"Gerindra juga sebenarnya mempertimbangkan Pak JK sebagai cawapres pasangan Prabowo 2014 yang akan datang," kata Anggota Dewan Pembina Gerindra, Martin Hutabarat, kepada detikcom, Jumat (23/11/2012).
Menurut Martin, Prabowo dan JK merupakan figur pembawa perubahan.
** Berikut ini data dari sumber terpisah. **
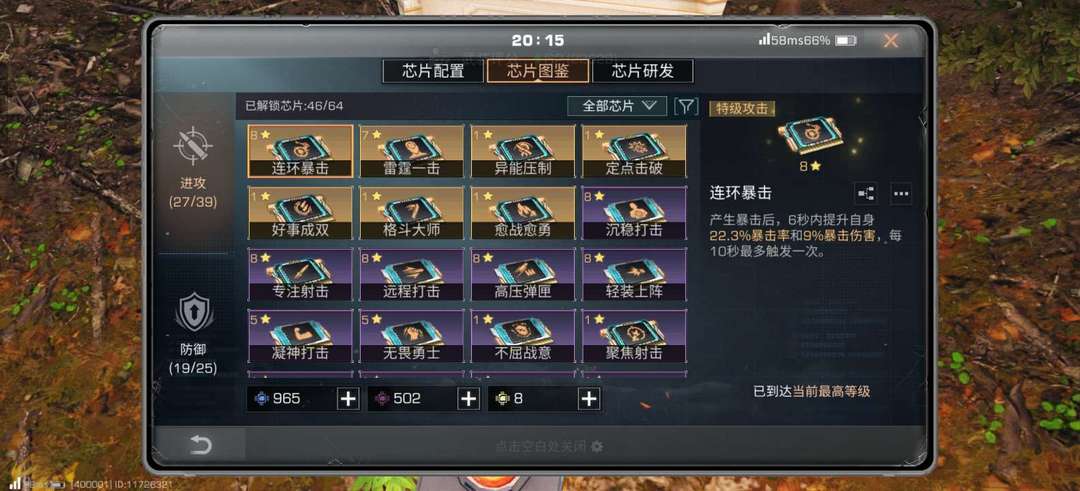This screenshot has width=1080, height=491.
Task: Open the filter funnel icon
Action: point(686,106)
Kombinasi kedua tokoh diyakini akan membawa Indonesia ke arah yang lebih baik.
"Kita beranggapan Prabowo dan JK bisa menggambarkan konsep regenerasi, dimana terjadi kombinasi orang muda yang tegas dan generasi tua yang arif," ujar Ketua Fraksi Gerindra MPR itu.
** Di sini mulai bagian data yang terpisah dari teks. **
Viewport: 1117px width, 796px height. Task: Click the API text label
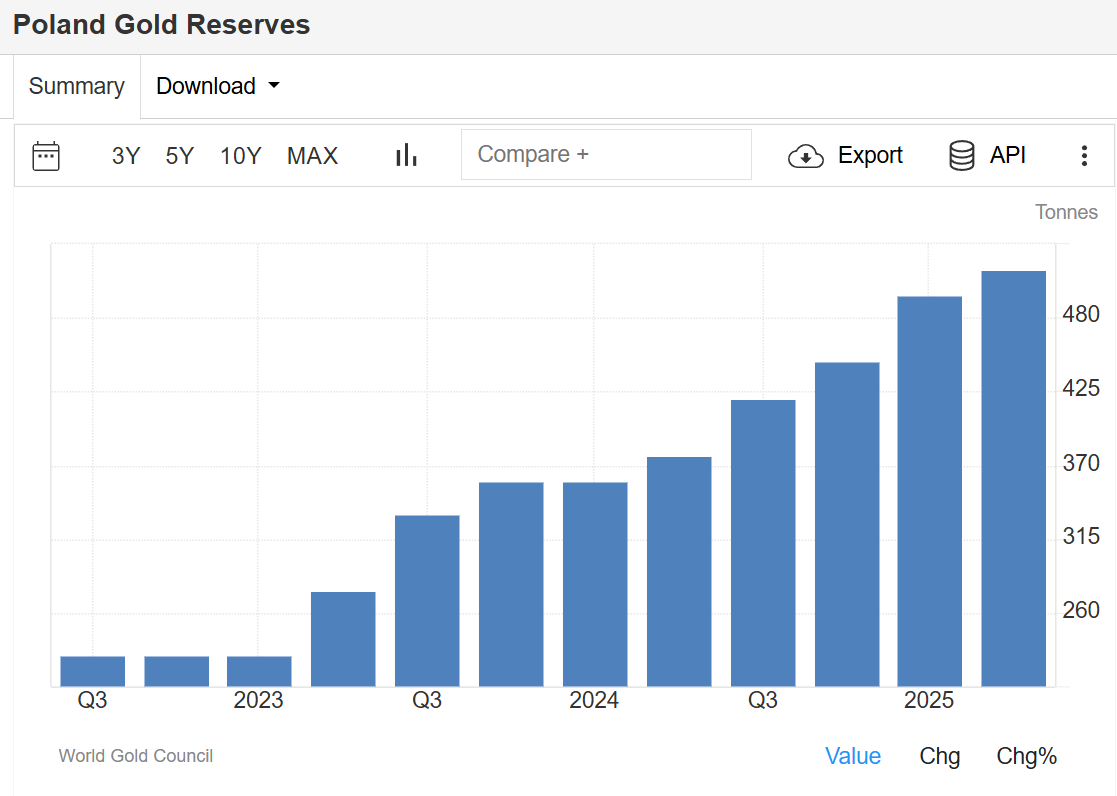1008,156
Namun, siapapun pasangan yang akan maju dalam Pilpres 2014 nanti, Martin mengatakan kepentingan rakyat harus didahulukan.
"Bagaimanapun juga, siapapun yang jadi Capres yang akan datang, ukurannya tetap adalah kepentingan bangsa dan rakyat banyak," imbuhnya.
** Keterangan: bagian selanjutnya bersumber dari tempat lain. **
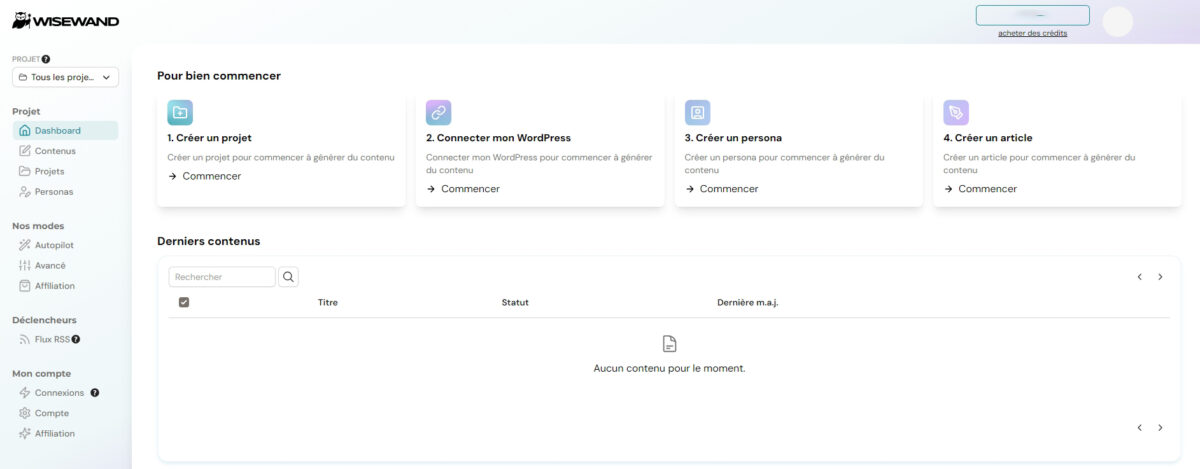Click the acheter des crédits link

(x=1032, y=33)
Sebelumnya diberitakan PDIP membuka peluang majunya Mega-JK berpasangan ke Pilpre 2014. Hubungan Mega dan JK diisukan semakin intens menjelang Pilpres 2014. Sejumlah sumber menyebut pembicaraan menyangkut pencapresan keduanya semakin serius, JK dikabarkan hanya mau menjadi cawapres jika berpasangan dengan Mega.